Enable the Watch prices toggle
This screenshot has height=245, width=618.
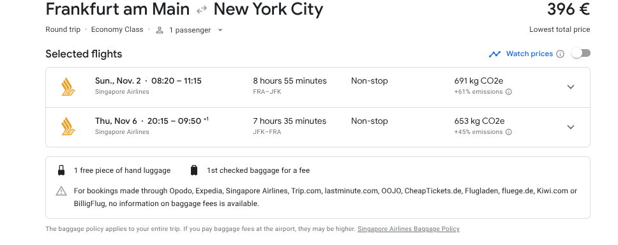click(x=582, y=53)
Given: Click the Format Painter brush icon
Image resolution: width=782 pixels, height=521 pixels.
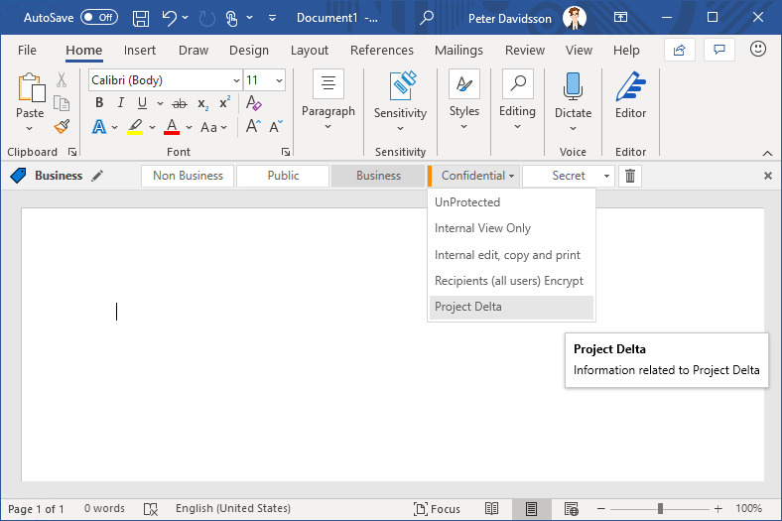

----

> [Given request]:
Starting at the line that has "Given: Click the Format Painter brush icon" and continuing through the end of the material, rewrite those lines with "brush" changed to "paintbrush" and everything else left unchanged. Leave the pictures out of your answer.

> [Correct output]:
Given: Click the Format Painter paintbrush icon
Image resolution: width=782 pixels, height=521 pixels.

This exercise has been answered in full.